The dance world in recent years has gone teacher and workshop mad. The choice on offer these days is fantastic and has certainly improved dance standards. This has impacted on the amount of dance tuition one can have the opportunities for study. This can naturally be followed through with watching you tube clips of favourite dancers, routines etc. I think this overload has a direct relationship with my losing my mojo and to be honest being bored of belly dancing.
So here is what I am thinking – we have created a realm of beautiful technicians who look great. They have the perfect hip drip, shimmy and hair flick. Whether in the world of tribal improv, cabaret or Oriental style, Egyptian, Turkish whatever I believe there is a wave of copycat dancing. I have been watching stuff and drifting off. Catching myself thinking “she is gorgeous, she has got it all going on I should love her” but being bored. To be honest I thought I was just getting old, jealous and snippy! But here is the point – if you do not tell your story your way then what do you have? I cannot watch tribute bands. I can’t see the point. Therefore I have no need to watch pretend Randas, Dinas or Rachel Brices. They exist already for me to go watch why would I want to go watch a pretend one?

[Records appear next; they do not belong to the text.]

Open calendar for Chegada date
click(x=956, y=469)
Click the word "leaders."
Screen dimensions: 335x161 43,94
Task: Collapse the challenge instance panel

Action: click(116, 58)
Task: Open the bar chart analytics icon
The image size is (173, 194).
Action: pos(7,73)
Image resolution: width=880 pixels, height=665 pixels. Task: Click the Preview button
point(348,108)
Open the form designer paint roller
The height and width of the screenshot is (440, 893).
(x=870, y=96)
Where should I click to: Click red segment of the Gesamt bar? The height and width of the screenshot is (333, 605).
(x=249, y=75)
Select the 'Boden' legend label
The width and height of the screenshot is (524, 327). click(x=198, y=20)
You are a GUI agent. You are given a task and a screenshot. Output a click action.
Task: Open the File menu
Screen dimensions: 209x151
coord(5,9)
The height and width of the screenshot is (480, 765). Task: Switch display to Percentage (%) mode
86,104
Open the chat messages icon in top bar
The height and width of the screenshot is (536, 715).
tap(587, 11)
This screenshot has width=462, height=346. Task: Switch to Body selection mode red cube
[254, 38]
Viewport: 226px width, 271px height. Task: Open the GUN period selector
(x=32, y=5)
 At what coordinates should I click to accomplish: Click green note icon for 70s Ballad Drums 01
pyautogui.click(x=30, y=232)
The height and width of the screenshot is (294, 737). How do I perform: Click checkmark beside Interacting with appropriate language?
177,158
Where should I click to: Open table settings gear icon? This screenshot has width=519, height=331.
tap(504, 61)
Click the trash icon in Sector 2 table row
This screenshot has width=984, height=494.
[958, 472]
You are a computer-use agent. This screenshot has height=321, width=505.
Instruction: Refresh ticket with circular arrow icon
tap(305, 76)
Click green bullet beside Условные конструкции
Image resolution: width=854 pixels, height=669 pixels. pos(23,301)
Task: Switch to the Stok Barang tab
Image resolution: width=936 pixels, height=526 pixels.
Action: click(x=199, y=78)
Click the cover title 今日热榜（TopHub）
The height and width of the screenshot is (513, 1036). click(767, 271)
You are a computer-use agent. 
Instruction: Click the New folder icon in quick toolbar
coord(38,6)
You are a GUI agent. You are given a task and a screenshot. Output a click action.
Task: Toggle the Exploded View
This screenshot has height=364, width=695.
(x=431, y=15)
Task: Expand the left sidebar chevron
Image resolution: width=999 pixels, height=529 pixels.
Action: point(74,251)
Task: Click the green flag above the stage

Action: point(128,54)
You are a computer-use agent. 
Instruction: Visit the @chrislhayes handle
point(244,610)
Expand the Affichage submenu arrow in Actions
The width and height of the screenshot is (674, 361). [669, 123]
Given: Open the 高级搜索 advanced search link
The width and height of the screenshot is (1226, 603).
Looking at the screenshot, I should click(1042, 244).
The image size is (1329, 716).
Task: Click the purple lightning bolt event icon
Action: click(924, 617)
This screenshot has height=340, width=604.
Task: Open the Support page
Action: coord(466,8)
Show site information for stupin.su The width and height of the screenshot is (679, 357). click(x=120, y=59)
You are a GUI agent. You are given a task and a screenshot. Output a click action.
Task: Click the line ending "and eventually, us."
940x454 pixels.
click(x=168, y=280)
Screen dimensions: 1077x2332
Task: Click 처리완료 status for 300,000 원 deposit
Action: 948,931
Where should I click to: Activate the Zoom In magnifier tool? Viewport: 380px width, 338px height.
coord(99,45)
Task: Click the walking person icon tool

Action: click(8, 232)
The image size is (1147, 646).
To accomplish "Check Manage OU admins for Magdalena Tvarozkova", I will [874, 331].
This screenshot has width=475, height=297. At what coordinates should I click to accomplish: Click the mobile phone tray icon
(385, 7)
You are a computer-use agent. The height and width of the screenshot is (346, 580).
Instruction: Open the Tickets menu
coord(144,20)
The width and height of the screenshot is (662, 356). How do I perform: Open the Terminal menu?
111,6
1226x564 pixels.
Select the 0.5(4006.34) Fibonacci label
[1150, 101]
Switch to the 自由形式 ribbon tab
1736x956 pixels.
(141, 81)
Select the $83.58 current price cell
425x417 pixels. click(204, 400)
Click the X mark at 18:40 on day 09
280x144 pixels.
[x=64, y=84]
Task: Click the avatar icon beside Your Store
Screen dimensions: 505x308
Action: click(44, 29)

Technical ability is important. This is the language of dance. A range of moves has to be your vocabulary and you need to practice you “accent”. But the story must be written in your words with your own phrases and expression. If a dancer just takes another person’s choreography or range of moves then I would suggest this is just belly dance like painting by numbers- nice colouring in but nothing original.
Dance for me is about an expression of my emotional feelings and exploration of a piece of music or song. If it makes me feel happy that I attempt to find a physical expression that is mine when being happy. Therefore when watching dancing I want to see a dancer give me that honest approach and their own expression. It is about being truthful and honesty. It also perhaps needs to be about risks and indeed colouring over the lines to wake up bored folk like me!
I danced at a WI event this week. Telling some of those little stories that contribute to map of belly dance (missed out the Harem and childbirth though as no one asked! haha!). A receptive and informed bunch of women, two had lived in the Middle East I decided to share with them my new solo. At the end one of the ladies come up to me and explained how much she had enjoyed it and how she felt I was telling a story and expressing emotion and how much she had loved it. I am not the best dancer in the world and have no desire to be told/lied to that I am. But the very fact that one individual got the story I was attempting to convey was just great.
On the drive back I thought about all the lovely dancers I know. Last weekend I danced at a sixties birthday hafla and there were women there dressing up, dancing and have a bloody good time. I sat there clapping, smiling and cheering. The dances were fun, entertaining, at times beautiful and overall enjoyable. I love the way belly dance liberates women to let go, express themselves and dance. Many of us do not have the perfect size, hair flick or cleavage. But we do share the same need to tell a story and share our love of dance what do you think?
To be continued …….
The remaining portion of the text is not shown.